┌────────

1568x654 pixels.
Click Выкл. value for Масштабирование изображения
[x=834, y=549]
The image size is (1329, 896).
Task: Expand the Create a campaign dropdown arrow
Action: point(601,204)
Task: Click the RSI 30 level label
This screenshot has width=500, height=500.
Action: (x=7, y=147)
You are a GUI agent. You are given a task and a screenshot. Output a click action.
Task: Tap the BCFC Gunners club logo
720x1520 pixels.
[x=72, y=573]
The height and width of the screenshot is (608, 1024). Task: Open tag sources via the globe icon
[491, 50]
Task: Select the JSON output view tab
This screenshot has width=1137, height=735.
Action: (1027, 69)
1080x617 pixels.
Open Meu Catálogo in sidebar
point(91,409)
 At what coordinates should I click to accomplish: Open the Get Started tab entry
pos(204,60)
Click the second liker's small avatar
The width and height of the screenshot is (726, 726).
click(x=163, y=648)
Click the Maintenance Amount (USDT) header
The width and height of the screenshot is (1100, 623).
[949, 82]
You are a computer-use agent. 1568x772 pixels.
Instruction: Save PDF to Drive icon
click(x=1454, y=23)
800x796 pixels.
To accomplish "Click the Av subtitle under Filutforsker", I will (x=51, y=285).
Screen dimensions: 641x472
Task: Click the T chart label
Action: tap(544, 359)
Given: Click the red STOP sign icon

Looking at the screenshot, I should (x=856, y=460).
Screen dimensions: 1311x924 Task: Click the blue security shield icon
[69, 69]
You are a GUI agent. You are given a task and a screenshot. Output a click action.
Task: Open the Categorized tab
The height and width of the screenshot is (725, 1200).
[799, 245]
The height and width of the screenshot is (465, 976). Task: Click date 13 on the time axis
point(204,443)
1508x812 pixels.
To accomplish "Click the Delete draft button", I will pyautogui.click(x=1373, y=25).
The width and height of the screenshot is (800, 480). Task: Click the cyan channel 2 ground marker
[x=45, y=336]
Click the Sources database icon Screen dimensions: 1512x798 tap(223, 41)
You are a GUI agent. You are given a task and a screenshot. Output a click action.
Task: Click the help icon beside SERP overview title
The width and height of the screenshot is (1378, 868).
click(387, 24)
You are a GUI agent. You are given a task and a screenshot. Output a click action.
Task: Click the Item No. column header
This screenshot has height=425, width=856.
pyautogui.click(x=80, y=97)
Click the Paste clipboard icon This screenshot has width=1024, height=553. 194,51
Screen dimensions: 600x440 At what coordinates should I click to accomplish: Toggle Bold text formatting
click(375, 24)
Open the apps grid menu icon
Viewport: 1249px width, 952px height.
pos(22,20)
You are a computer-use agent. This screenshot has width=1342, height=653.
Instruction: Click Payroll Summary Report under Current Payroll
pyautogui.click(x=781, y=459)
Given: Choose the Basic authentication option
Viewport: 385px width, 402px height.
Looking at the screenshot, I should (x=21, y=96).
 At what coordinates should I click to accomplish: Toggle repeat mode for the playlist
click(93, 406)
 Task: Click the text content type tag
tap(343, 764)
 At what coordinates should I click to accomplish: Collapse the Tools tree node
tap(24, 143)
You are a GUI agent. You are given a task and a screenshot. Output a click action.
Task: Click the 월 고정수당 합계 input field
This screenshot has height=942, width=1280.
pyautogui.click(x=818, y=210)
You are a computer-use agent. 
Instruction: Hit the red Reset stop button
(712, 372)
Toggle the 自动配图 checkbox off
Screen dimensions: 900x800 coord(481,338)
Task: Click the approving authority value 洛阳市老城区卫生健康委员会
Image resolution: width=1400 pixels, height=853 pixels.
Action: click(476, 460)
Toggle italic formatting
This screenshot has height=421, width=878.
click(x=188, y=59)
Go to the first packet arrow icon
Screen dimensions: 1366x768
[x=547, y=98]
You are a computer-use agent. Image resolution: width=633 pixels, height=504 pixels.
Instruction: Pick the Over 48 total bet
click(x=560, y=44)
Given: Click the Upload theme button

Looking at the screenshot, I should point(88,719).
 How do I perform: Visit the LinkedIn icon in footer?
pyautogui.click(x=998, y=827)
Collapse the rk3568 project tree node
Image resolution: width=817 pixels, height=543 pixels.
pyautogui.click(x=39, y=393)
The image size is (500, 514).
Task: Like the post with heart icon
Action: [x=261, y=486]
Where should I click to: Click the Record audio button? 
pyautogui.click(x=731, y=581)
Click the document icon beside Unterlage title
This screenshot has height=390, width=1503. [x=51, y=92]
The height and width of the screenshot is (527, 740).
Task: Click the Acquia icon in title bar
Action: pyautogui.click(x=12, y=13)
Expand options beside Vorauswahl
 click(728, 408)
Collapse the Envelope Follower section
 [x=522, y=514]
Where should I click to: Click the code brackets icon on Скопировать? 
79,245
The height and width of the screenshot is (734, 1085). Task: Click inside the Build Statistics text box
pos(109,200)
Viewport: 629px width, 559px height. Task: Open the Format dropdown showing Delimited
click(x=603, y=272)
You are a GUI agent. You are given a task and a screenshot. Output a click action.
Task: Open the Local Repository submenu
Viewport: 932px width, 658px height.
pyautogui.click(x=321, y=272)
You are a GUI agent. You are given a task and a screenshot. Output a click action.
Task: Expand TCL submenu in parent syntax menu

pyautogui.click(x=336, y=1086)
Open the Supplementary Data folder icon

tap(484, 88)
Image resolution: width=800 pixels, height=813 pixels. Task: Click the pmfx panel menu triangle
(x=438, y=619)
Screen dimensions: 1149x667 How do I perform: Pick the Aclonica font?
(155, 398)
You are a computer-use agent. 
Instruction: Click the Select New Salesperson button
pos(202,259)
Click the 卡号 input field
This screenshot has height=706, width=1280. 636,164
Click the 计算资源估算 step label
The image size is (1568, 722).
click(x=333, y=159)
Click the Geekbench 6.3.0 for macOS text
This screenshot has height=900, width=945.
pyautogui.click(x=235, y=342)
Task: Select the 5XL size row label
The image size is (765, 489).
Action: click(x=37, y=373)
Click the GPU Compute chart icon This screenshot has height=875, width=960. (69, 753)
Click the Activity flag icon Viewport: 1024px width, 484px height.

└────────

#### [INSTRUCTIONS FOR THE TASK]
Using the listing above, locate the lines that hold "computer" and copy each one.

#### [RESPONSE TO THIS TASK]
You are a computer-use agent. 1568x772 pixels.
You are a computer-use agent. This screenshot has width=1342, height=653.
You are a computer-use agent. 
You are a computer-use agent. Image resolution: width=633 pixels, height=504 pixels.
You are a computer-use agent. 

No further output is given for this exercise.